According to Reuters, the prototype utilizes a uranium core reactor that’s about the size of a paper towel roll. But its size disguises its huge potential for helping to develop future colonies on Mars. These mini-nuclear reactors could one day enable equipment that can turn ice into oxygen or allow resources to be mined on the planet, Reuters notes. They could also provide energy for necessary life-support systems and habitats. They could even help to bolster current spacecraft technologies so that we can embark on more missions to outer planets.
NASA says that four Kilopower units would provide the power needed for an outpost. They plan to conduct a full power test on the system in late March which will last 28 hours.
Since it is nuclear power, one of the biggest concerns is safety.

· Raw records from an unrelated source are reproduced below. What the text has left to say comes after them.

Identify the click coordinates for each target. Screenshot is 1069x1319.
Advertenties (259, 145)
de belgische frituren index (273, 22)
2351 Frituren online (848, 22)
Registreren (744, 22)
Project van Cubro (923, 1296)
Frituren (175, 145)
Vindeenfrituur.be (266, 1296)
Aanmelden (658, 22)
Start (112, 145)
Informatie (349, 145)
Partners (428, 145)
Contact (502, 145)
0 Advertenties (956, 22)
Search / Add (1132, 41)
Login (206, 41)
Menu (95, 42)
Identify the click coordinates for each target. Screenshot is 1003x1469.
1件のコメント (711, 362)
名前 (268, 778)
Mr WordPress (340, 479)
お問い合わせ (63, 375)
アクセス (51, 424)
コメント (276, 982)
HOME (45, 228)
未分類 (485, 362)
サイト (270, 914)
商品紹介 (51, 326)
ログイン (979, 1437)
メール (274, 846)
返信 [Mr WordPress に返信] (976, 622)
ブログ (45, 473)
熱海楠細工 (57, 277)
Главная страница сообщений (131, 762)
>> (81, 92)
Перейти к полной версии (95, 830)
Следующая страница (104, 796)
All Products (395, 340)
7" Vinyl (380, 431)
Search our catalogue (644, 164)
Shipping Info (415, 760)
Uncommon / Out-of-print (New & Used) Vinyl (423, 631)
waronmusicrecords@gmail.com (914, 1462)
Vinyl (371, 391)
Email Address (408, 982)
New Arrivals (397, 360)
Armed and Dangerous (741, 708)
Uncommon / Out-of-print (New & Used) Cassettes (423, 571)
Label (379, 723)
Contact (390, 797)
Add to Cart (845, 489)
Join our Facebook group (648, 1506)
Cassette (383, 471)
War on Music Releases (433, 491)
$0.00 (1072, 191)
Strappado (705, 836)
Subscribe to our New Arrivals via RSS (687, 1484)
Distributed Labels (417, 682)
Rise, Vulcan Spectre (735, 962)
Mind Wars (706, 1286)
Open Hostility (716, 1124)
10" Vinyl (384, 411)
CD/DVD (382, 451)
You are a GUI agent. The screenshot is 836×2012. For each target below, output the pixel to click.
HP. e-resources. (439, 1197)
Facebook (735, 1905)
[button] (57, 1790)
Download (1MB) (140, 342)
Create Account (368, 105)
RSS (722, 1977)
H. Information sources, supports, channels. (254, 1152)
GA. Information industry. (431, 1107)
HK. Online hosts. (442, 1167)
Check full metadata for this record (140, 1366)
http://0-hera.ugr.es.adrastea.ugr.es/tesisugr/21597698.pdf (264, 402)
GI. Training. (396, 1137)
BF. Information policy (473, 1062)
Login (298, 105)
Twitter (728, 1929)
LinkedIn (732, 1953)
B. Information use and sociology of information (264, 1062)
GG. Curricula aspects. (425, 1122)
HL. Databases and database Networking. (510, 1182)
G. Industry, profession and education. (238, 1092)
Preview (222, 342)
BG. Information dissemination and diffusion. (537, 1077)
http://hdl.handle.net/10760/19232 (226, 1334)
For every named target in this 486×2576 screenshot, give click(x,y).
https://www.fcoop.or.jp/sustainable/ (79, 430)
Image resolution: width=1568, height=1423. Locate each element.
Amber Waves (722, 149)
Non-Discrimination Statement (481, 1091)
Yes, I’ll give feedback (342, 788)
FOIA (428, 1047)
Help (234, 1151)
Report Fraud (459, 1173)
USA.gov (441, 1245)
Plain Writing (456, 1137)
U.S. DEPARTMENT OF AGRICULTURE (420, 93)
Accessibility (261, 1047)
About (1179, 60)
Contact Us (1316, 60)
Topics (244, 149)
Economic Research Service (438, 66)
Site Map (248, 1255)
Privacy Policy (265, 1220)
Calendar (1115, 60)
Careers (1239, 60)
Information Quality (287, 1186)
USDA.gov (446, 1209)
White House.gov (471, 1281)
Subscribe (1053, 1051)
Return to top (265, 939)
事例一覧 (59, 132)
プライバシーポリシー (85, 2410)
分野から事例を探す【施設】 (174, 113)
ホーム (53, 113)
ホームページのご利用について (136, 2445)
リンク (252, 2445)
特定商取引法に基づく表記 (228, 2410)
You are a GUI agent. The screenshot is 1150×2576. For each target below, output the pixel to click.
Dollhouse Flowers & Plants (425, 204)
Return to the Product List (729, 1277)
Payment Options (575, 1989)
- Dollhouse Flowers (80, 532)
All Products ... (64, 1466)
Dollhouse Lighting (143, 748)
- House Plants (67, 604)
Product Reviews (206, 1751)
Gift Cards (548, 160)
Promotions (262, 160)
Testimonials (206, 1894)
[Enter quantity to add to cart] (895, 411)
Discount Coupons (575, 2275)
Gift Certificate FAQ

The device isn’t meant to be operated on Earth, so one of the safety measures they plan to implement is turning off the reactor until it reaches its destination, i.e. deep space or a new planet, Newsweek reports. The team behind its creation is also designing additional safety features.
The Kilopower project is one component of NASA’s Space Technology Mission Directorate’s Game Changing Development program, which is directed by NASA’s Langley Research Center.